- **Document passage**:

The cortisol dose and the duration of cortisol infusion (10 days) were determined based on a previous study in this laboratory (Jensen et al. 2005) showing that infusion at this rate and duration produces levels similar to mild maternal stressors and results in enlargement of the fetal heart.
Surgical procedures
Halothane (1.5–2.5%) in oxygen was used to anesthetize ewes during surgery. Fetal femoral tibial artery catheters and an amniotic fluid catheter were placed as described previously (Wood & Rudolph 1983, Jensen et al. 2002a). Catheters were also placed in the fetal pericardial space for the delivery of the drug as described previously (Wood 2002). In each case, an incision was made in the uterus over the left side of the fetal chest and an incision was made between the third and fourth fetal ribs. The fetal skin was marsupialized to the uterus to prevent leakage of amniotic fluid. The fetal heart was exposed and a small incision was made in the pericardium, through which a silastic catheter (0.76 mm i.d., 1.65 mm o.d.; Dow Corning, Midland, MI, USA) was placed and held in place with the use of a purse-string suture (4-0 Tevdek; Teleflex Medical, Mansfield, MA, USA). For infusion of potassium canrenoate, the silastic catheter was connected to a Tygon tubing connector (1.27 mm o.d.; St Gobain Performance plastics; Akron, OH, USA) which was connected at its other end to the Alzet pump containing the drug (50 mg/ml in 0.9% saline). Because mifepristone is not soluble in aqueous solution and therefore cannot be directly loaded into the pump reservoir, mifepristone was dissolved in 47.5% ethanol in saline (0.42 mg/ml ethanol–saline); this solution was placed in a polyethylene tubing (1.40 mm i.d., 1.90 mm o.d.) which was then connected to the silastic pericardial catheter on one end and to the Alzet minipump on the other end using smaller gauge polyethylene tubing. The Alzet pump, filled with saline, provided the flow to pump the mifepristone solution from the tubing into the pericardium. The pump was placed under the skin of the fetus near the scapula. In the control group, five of six fetuses also had pericardial catheters placed, but no infusion was delivered; in the cortisol group, three of five fetuses had pericardial catheters placed, but no infusion was delivered.

- **Explore the material**:
**1.** Answer these questions from the passage on fetal surgery, one line each:
(a) For how many days was cortisol infused?
(b) What was used to anesthetize the ewes?
(c) Where was the pump placed?
**2.** State whether each statement agrees with the passage on fetal surgery, quoting the words that decide it:
(a) Mifepristone was loaded directly into the pump reservoir.
(b) The incision in the fetal chest was made between the third and fourth ribs.
(c) Every fetus in the cortisol group had a pericardial catheter placed.
**3.** Pick up the passage on fetal surgery after its final sentence and continue it.
The rows that follow come from a different source than the passage on fetal surgery.

- **Information**:
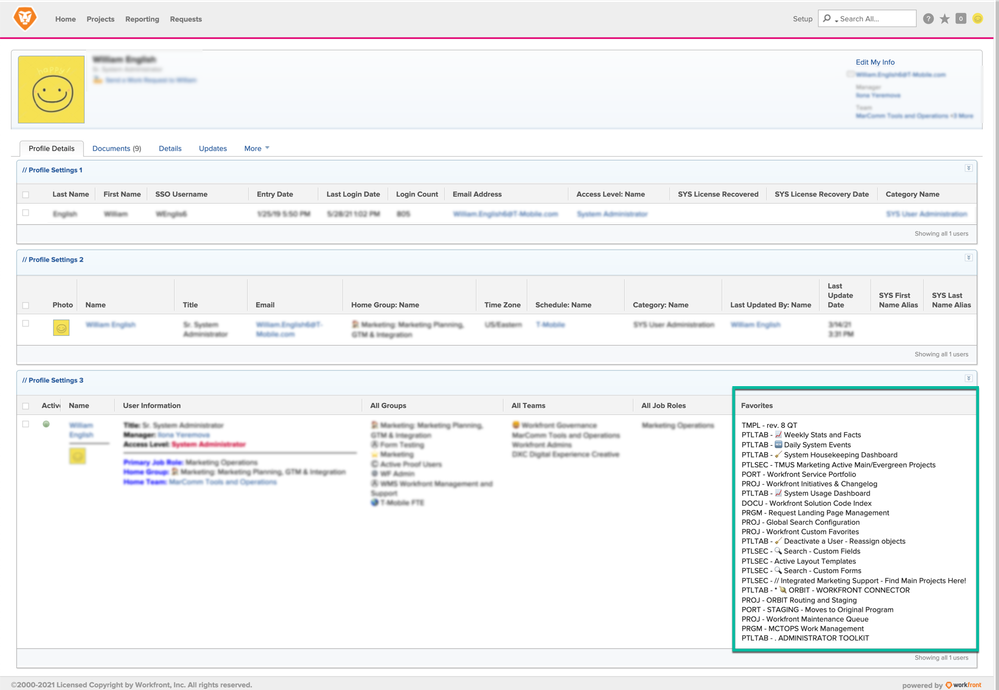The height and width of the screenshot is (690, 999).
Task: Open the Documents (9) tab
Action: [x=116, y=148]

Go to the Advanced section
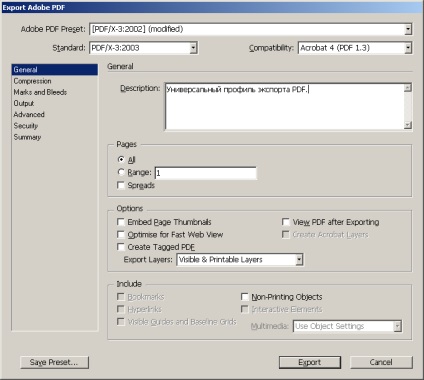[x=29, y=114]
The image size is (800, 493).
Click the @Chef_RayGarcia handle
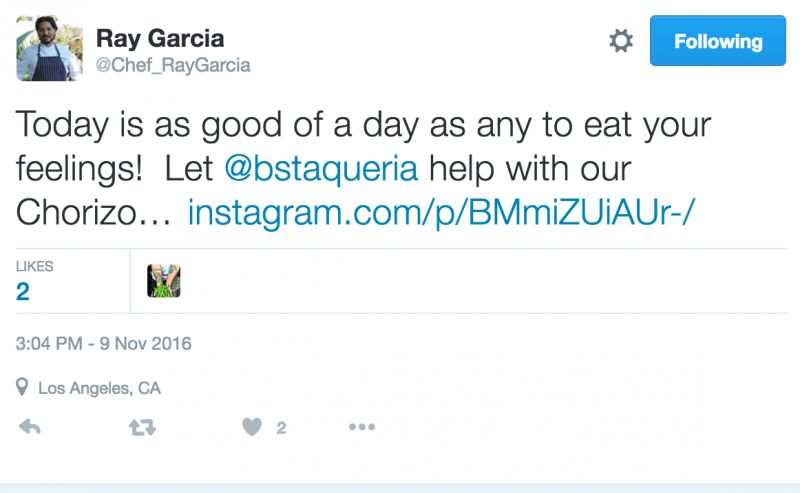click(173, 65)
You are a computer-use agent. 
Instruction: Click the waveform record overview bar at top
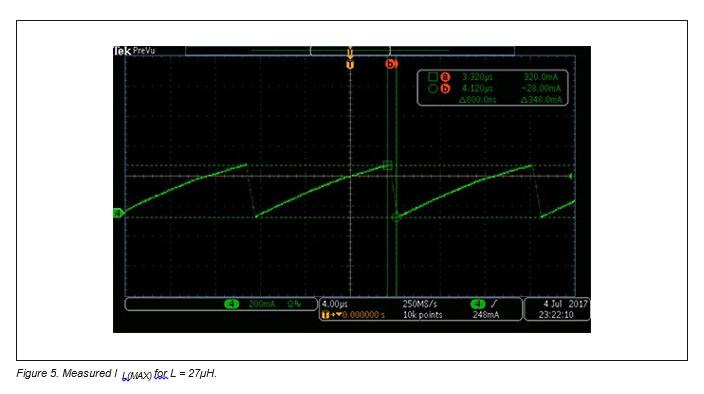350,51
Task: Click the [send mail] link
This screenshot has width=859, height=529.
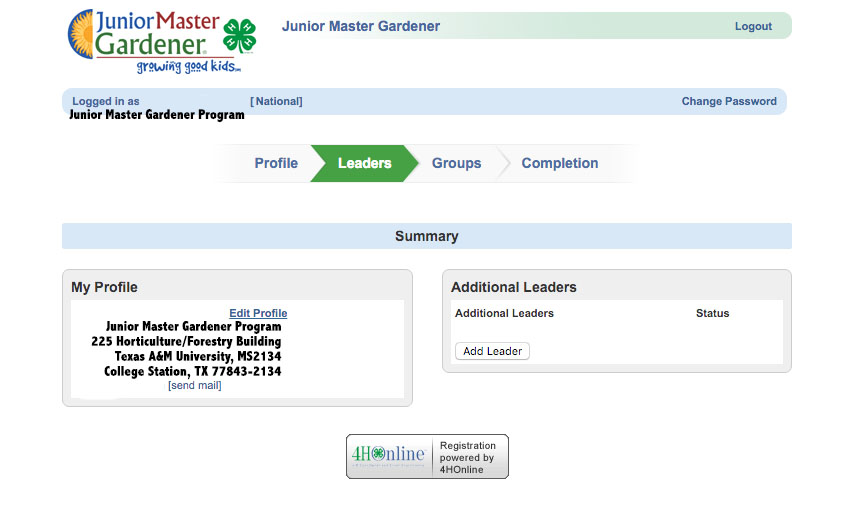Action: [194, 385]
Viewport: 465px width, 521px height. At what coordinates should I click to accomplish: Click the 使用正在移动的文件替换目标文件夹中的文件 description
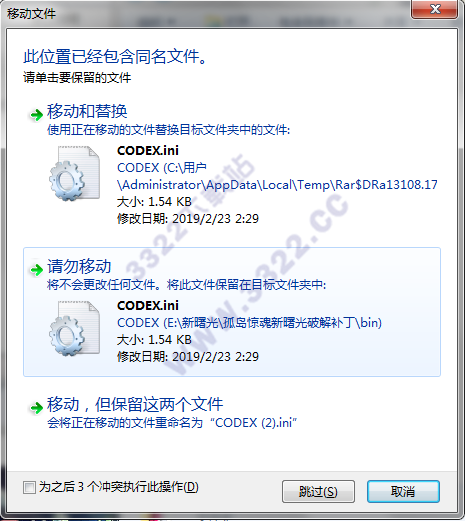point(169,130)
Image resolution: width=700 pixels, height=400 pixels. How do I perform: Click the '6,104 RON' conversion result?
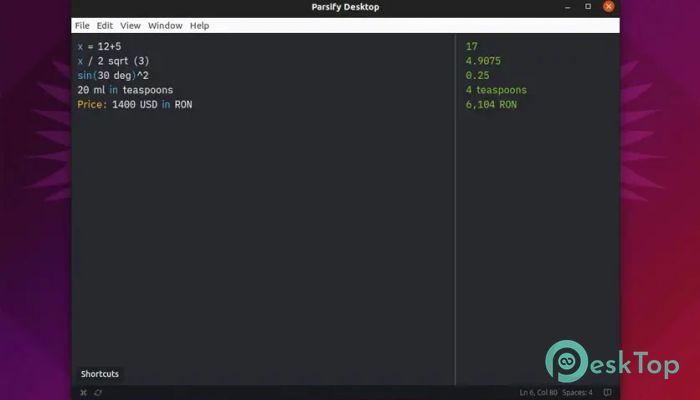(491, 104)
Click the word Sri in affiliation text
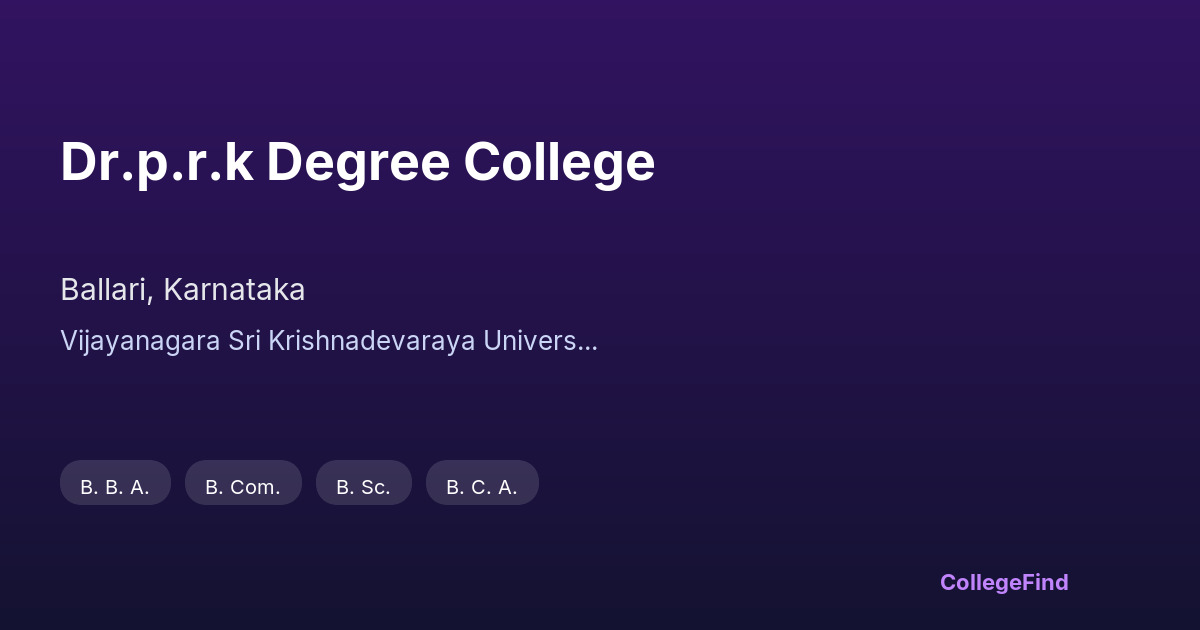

- **Answers by task**:
**1.**
(a) 10 days
(b) Halothane (1.5–2.5%) in oxygen
(c) Under the skin of the fetus near the scapula

**2.**
(a) No: "mifepristone is not soluble in aqueous solution and therefore cannot be directly loaded into the pump reservoir"
(b) Yes: "an incision was made between the third and fourth fetal ribs"
(c) No: "in the cortisol group, three of five fetuses had pericardial catheters placed"

**3.**
After closure of the uterus, catheters were placed in the maternal femoral artery and vein and routed to the maternal flank. All ewes were treated with flunixamine (1 mg/kg i.m.; Fort Dodge Animal Health, Fort Dodge, IA, USA) at the end of the surgical procedure, before recovery from anesthesia.
Ewes were returned to their pen after recovery from anesthesia. At this time, the i.v. infusion of cortisol (1 mg/kg per day cortisol as cortisol hemisuccinate in normal saline; Sigma) or infusion of saline to the ewe was initiated. Maternal infusions were delivered through a 0.22 µm filter (Millipore Corp. Medford, MA, USA) via a syringe pump at the rate of 1.17 ml/h. Animals were housed in individual pens with access to water, food, and salt blocks ad libitum. Ampicillin (500 mg i.m. bid; Webster Veterinary) was administered for 3 days postoperatively. Flunixamine was administered on the morning after surgery.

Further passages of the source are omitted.